(Word Cloud Designed by Haoning Richter using R Language on June 7, 2018)
Big Data, Hadoop, Audit and Risk Considerations
For the past 10 years, Big Data has been one of the most discussed Phenomena and business challenges in many organizations in the world. However, it has not been discussed much in the internal audit profession. I recently had the opportunity to study big data in depth and thought it may be useful to apply what I’ve learned to the considerations that internal auditors or compliance professionals may face in the big data world: ethics, responsibilities, social and legal obligations, and compliance.
We cannot stop the ever-increasing complexity and volume of data and tools in big data so we shall embrace it by learning and trying to understand what and how we can become more effective auditors to help business and organizations solve problems and achieve business objectives.
Big Data – What is it?
The dictionary says, “extremely large data sets that may be analyzed computationally to reveal patterns, trends, and associations, especially relating to human behavior and interactions.”
Big data includes structured data, semi-structured data, and unstructured data. There are four characteristics of Big Data :
- Volume: The amount of data or data intensity
- Velocity: The speed of data being produced, changed, received, and processed
- Variety: The different data sources coming from internal and external of an entity
- Veracity: The quality and provenance of received data
According to SAS Insights, big data has two additional dimensions :
- In addition to the increasing velocities and varieties of data, data flows can be highly inconsistent with periodic peaks. Is something trending in social media? Daily, seasonal and event-triggered peak data loads can be challenging to manage. Even more so with unstructured data.
- Today’s data comes from multiple sources, which makes it difficult to link, match, cleanse and transform data across systems. However, it’s necessary to connect and correlate relationships, hierarchies and multiple data linkages or your data can quickly spiral out of control.
Big Data – Why Is Big Data Important?
Big data has already affected our lives and work in many ways. Hadoop, one of the top 10 open source tools, has dominated the big data world. Many companies have developed supporting or complimentary solutions to enhance Hadoop so that the Hadoop ecosystem continues to evolve and excel.
The reason big data is so important isn’t about how much you have it but what you do with it. You can collect data (assuming compliance with data privacy and protection regulations) from any sources and analyze it to find answers (or sell to other company), which enable companies to make smarter decisions, market or target the right audience and increase revenue, reduce costs and time, design new product and optimize offerings, recalculating risk portfolios in minutes, and detecting fraudulent behavior or pattern before it affects your organization. As a result, big data can be messy and the traditional data warehousing or data marts can no longer handle the processing nor generate any meaningful analytics.
Ethics in Big Data
In 2012, Kord Davis pointed out the following 4 elements of Big Data Ethics: identity, privacy, ownership, and reputation . Although things have evolved and more “facts” have been surfaced such as the current events in Facebook, those 4 elements can still be relevant in assessing risks, planning an audit, and alignment between documented company values and the practices in methods and tools used (such as algorithms), buying, and selling, etc.

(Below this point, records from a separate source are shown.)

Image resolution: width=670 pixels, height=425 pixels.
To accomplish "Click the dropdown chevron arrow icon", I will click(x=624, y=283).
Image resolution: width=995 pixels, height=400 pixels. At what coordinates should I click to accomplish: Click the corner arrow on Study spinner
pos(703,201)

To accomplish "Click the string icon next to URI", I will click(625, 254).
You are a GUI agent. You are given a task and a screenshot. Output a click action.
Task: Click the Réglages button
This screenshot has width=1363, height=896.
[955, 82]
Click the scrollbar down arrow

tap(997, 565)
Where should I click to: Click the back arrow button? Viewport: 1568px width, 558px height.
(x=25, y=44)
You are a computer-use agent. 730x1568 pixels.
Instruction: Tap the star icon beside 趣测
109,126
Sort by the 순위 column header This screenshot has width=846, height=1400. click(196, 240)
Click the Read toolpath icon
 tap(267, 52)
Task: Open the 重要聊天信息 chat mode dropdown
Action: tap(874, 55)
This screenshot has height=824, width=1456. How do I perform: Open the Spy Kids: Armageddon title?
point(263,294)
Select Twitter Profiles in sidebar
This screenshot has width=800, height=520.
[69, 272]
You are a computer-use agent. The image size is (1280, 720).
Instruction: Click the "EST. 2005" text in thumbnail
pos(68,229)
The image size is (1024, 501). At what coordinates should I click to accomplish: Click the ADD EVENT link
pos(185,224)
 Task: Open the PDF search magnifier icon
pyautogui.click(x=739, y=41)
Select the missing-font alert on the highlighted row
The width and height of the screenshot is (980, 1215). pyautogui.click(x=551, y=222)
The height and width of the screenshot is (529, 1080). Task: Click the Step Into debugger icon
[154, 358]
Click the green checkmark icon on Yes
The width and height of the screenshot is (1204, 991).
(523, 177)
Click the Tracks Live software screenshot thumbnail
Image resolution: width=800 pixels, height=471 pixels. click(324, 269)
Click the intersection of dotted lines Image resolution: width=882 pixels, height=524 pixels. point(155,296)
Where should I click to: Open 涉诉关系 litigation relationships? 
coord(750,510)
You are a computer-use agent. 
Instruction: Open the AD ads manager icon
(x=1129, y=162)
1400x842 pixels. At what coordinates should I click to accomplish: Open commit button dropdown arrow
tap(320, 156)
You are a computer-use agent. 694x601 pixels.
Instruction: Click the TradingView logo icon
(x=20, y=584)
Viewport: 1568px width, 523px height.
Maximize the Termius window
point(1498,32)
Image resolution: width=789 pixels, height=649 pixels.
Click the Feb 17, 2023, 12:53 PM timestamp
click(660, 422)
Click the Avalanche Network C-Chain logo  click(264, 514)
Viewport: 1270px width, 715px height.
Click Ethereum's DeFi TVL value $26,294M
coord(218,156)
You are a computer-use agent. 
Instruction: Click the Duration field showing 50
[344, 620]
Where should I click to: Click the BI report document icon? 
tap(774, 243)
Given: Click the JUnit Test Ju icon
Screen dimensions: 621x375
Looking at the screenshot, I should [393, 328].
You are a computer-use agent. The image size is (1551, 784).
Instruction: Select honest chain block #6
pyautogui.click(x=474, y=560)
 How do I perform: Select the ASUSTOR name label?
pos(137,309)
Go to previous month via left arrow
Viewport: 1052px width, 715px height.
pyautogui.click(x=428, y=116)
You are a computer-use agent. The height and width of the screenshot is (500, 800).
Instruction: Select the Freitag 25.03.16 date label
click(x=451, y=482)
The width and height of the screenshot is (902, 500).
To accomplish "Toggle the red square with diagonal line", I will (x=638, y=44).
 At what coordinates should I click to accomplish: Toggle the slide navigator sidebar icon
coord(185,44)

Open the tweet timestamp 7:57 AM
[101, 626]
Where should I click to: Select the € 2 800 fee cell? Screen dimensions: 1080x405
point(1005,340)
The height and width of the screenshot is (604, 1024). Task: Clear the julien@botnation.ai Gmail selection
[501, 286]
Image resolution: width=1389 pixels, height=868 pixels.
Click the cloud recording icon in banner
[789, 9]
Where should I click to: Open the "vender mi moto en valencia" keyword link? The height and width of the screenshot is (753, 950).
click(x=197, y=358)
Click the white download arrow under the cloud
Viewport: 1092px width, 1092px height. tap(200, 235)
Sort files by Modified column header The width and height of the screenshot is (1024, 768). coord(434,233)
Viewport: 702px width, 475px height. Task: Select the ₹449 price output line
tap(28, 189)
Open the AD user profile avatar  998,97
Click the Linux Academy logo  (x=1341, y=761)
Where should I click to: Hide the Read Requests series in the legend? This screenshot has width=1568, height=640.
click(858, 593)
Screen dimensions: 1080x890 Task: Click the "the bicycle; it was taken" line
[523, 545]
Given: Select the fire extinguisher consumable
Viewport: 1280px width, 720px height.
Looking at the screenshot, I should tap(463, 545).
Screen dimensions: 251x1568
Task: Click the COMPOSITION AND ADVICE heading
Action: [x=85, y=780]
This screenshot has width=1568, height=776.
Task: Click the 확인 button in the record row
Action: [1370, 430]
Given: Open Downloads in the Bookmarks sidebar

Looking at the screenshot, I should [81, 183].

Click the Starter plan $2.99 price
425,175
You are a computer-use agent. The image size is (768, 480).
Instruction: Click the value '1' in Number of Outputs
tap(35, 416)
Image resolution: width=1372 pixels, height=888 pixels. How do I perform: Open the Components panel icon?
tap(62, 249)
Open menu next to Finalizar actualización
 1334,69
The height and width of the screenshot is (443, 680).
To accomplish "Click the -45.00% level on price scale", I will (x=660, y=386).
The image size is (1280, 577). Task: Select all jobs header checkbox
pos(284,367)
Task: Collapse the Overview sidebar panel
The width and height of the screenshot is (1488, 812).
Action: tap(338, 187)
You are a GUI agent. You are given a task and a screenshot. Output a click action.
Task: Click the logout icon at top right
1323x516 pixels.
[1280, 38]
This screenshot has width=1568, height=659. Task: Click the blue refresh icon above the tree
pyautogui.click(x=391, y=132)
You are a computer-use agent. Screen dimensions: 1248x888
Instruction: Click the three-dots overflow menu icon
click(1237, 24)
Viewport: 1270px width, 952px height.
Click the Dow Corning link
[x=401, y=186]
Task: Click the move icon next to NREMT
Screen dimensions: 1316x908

The big data challenges provide the perfect motivation and market demands for new, non-traditional, and effective applications and platforms. Hadoop is one of many open source tools developed to help manage and deal with big data challenges.
In 2003, Mr. Doug Cutting worked at a project called Nutch at Google when he had such idea of developing an open source tool for the world to share and to use. In January 2006, Doug joined Yahoo and obtained funding and team resources to develop such open source solution, which they called “Hadoop”.
By 2008, Hadoop scaled. It won the terabyte sort benchmark that year. Hadoop has changed the world by bringing the first scalable, reliable, open-source distributed computing framework to deal with big data across industries. The evolution of Hadoop is driven by its community at Apache, as Doug pointed out. In 2009, Doug realized in order for Hadoop to scale and to be useful in different industries around the world, there needed to be a company providing support for it. Thus, Doug joined Cloudera as the company architect and continues to serve as the Chairman of Apache Software Foundation .
The name “Hadoop” was given by one of Doug Cutting’s sons when the son was about 2-year old and called his elephant toy something like “Hadoop”. Doug used the name for his open source project because it was easy to pronounce and to Google. This video provides more details: https://www.youtube.com/watch?v=dImieI08lds
Hadoop is a free, Java-based programming framework that supports the processing of large data sets in a distributed computing environment. It is part of the Apache project sponsored by the Apache Software Foundation .
Hortonworks predicted that by end of 2020, 75% of Fortune 2000 companies will be running 1000 node Hadoop clusters in production. The tiny toy elephant in the big data room has become the most popular big data solution across the globe.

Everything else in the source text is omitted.